«Sarò sempre grata all’Italia, agli italiani e a tutte le persone che nel mondo hanno espresso solidarietà e dato accoglienza al nostro popolo». A parlare è Anna, una delle 77.212 donne ucraine accolte nel nostro Paese dopo essere fuggite dalla guerra scoppiata nel 2022. Assieme alle madri ci sono 45.628 bambini, che hanno trovato rifugio sul territorio nazionale grazie all’opera di tanti volontari: tra questi ci sono quelli dell’associazione Arca senza confini di Messina che il 1° aprile 2022 accolse 19 bambini fuggiti dall’orfanotrofio comunale bombardato di Chernihiv, a nord di Kiev, assieme alla direttrice dell’istituto e loro tutrice, Lidia Yaroshenko.
A ripercorrere il grande abbraccio è il giornalista e influencer di LinkedIn Filippo Poletti nel libro “Ucraina: grammatica dell’inferno”. Furono Carmelo Portogallo e la moglie Alfina Lombardo, volontari dell’associazione Arca senza confini, a lanciare l’appello in Sicilia per trovare un tetto ai piccoli giunti a Mascali.

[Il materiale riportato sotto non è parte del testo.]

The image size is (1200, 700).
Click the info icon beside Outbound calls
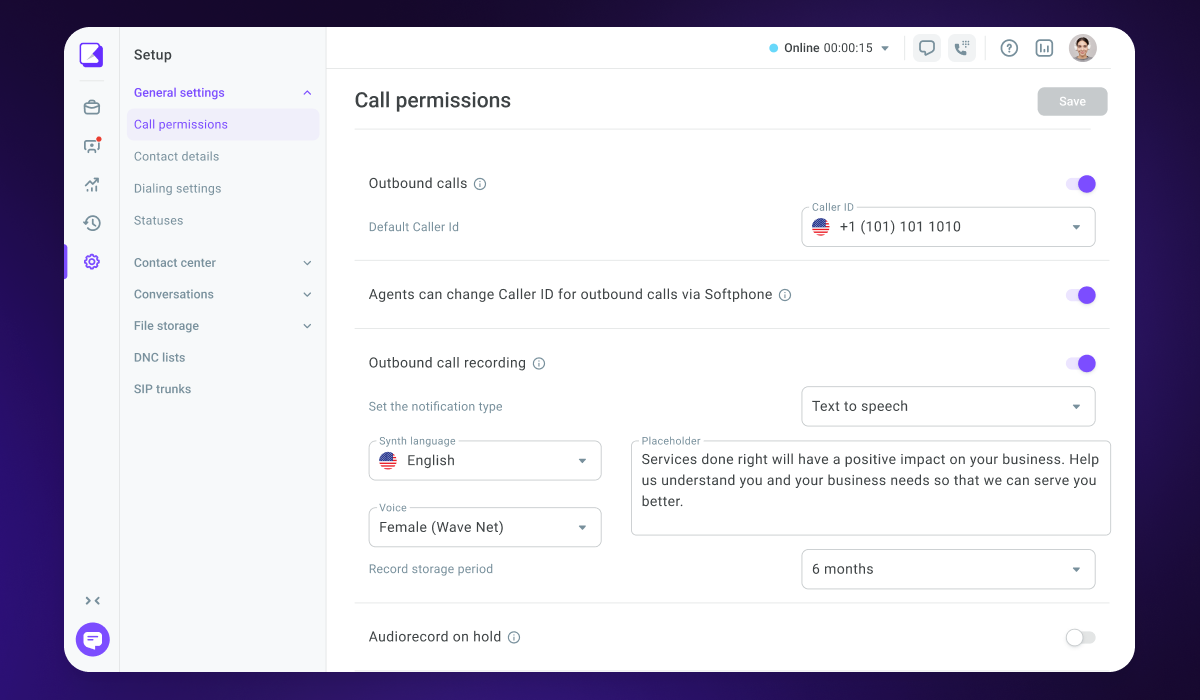(x=480, y=184)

51 RACCONTI DI DISPERAZIONE: 24 FEBBRAIO 2022 INIZIO DELLA FINE
Presentati in 51 grandi racconti, i principali fatti della guerra in Ucraina (dalla strage di Borodyanka a quelle di Bucha, Irpin, Kharkiv, Kramatorsk, Mariupol e Zaporizhzhia) sono commentati dalle profughe tra i 33 e 50 anni, accolte in Italia dalla fondazione Progetto Arca e indicate con il solo nome di battesimo così da rispettare la loro richiesta di non diffondere il cognome e renderle riconoscibili: «In Ucraina lavoravano – spiega Poletti, per anni firma delle pagine di cronaca di oltre 15 testate giornalistiche –. C’è chi faceva l’imprenditrice, chi l’ingegnere, chi la farmacista, chi la biologa, chi l’insegnante di danza, chi la traduttrice, chi la cassiera o la commessa, chi l’addetta alla reception. Il 24 febbraio 2022 hanno perso tutto».

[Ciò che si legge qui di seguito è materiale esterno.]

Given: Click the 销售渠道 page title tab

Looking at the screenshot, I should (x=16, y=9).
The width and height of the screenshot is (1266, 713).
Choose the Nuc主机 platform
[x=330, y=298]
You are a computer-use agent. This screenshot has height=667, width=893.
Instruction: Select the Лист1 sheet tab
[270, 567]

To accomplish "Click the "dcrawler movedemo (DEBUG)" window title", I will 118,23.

IL GRAZIE ALL’ITALIA E IL SOGNO DI UN MONDO GOVERNATO DAI BAMBINI
A scaldare il cuore dei profughi è stata l’accoglienza ricevuta nel nostro Paese: «Grazie: questo è il primo pensiero che mi viene in mente. Grazie all’Italia e all’Europa che dicono di no, in tutti i modi, a questa guerra», confida Giulia.
Anche Aliona racconta la vicinanza del popolo italiano: «Solidarietà: ho sperimento e vissuto questa parola sulla mia pelle. Sono scappata passando da Leopoli e poi, tramite la Polonia, sono arrivata in Italia. Ho sperimentato la corsa alla solidarietà che, quando non hai più nulla, ti porta a sperare in una nuova umanità: un’umanità di vita e non di morte, di pace e non di guerra».
Da Natalia arriva questa proposta rivoluzionaria: «Se il mondo fosse in mano ai bambini, la guerra non esisterebbe. Sono un insegnante di una scuola materna che si trova vicino a Mariupol. Lavoro con i bambini da 18 anni: loro sanno che la guerra è brutta e che basta incrociare le mani e gli sguardi per fare la pace. Il mondo deve essere dei bambini».